Es cuanto demuestran las encuestas y cuanto sobrentiende la inoportunidad de las elecciones vascas y gallegas. Las Mareas se han convertido en charcas. Y el compadreo de Iglesias con Otegi, imprescindible en las terapias de blanqueo, ha beneficiado mucho más al partido ultra que a la depauperada marca morada. Ya le gustaría a Iglesias urdir en Euskadi el sueño húmedo del tripartito —PSOE, Podemos, Bildu— como alternativa al PNV, pero la fórmula que maridaba la izquierda más ideológica con el independentismo más radical, extrapolable igualmente a Cataluña, se ha desmoronado a los pies de la crisis sanitaria y económica.

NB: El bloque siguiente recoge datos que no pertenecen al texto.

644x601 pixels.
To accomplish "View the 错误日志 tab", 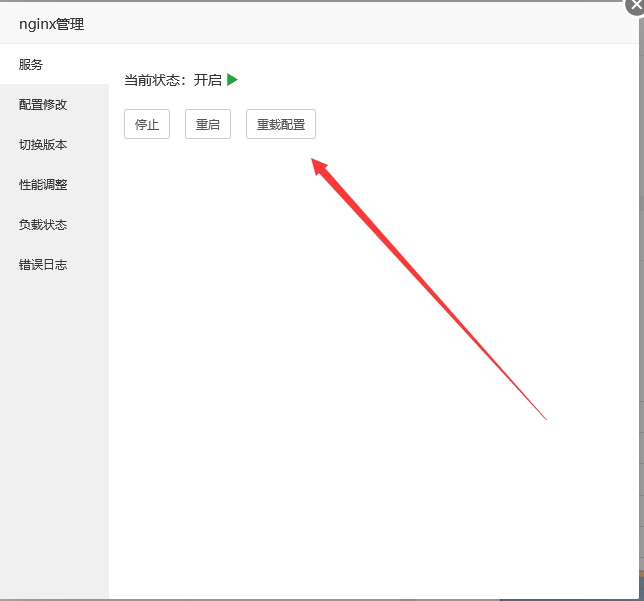I will tap(43, 264).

No puede resultarle a Iglesias más incómoda la coyuntura que lo amenaza. Su posición mediadora con los chantajistas del soberanismo y sus galones de vicepresidente activista se resienten de los pactos que el propio Sánchez ha manejado con Ciudadanos y el Partido Popular. Se ha ensanchado el consenso político a expensas de los actores más beligerantes, de tal manera que la pujanza del bipartidismo y la colaboración orgánica entre el PSOE y Ciudadanos intoxican el pacto fundacional de la legislatura, hasta el extremo de comprometer los Presupuestos originales. No es fácil que Sánchez vaya a renunciar a su pacto diabólico con Esquerra Republicana. El desencuentro ha alcanzado extremos desconocidos, pero la comedia romántica del líder socialista y Rufián ya ha conocido otros vaivenes melodramáticos que urge tener en cuenta antes de arrojarse a la fantasía del consenso.

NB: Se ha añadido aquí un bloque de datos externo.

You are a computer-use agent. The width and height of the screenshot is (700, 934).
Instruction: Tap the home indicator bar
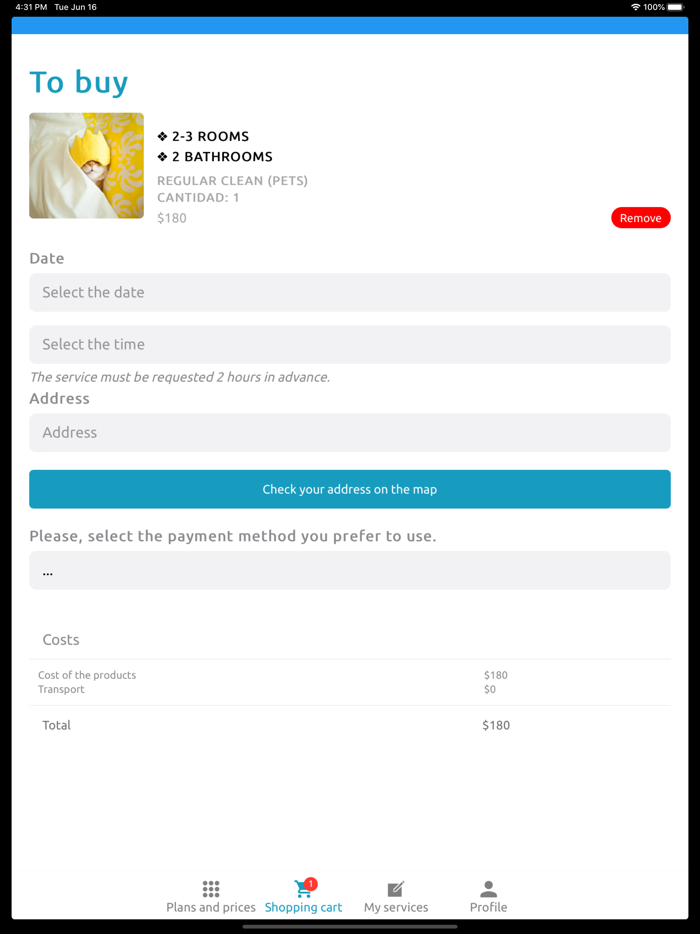[x=350, y=926]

Iglesias ha quedado desenfocado. El consenso de Sánchez con Cs y el PP implica una crisis de convivencia en la coalición original

La novedad consiste en el cambio de escenario político. El arcaico discurso soberanista y las excentricidades ideológicas han quedado subordinados al consenso de la moderación y de la ortodoxia, más todavía cuando la crisis económica y el pavor de un rebrote requieren un ejercicio de responsabilidad que convierte Bruselas en la mejor garantía de estabilidad y de recursos. Incluidas las condiciones y procedimientos de intervención.

Iglesias ha quedado desenfocado. El consenso de Sánchez con Cs y el PP implica una crisis de convivencia en la coalición original y amenazaría al propio Gobierno si no fuera porque una ruptura traumática debilitaría aún más al líder de Unidas Podemos, no ya devaluado en el frente de las residencias y expuesto a un varapalo electoral en Euskadi y Galicia, sino convertido en protagonista de un escándalo judicial que el PSOE y el flanco socialista del Gobierno ya están observando como un problema ajeno. Sánchez tiene a Iglesias domesticado. El macho alfa se ha convertido en una mascota.

La megalomanía de Pablo Iglesias convierte en traumática la experiencia de degradarse a la categoría de monaguillo. Aspiraba a convertirse en el Papa Negro, en el pontífice de la sombra, pero su papel rasputiniano se ha ido desdibujando entre los errores de la pandemia —las residencias, particularmente—, la hostilidad de las relaciones políticas y los problemas judiciales que ya malogran su escasa credibilidad.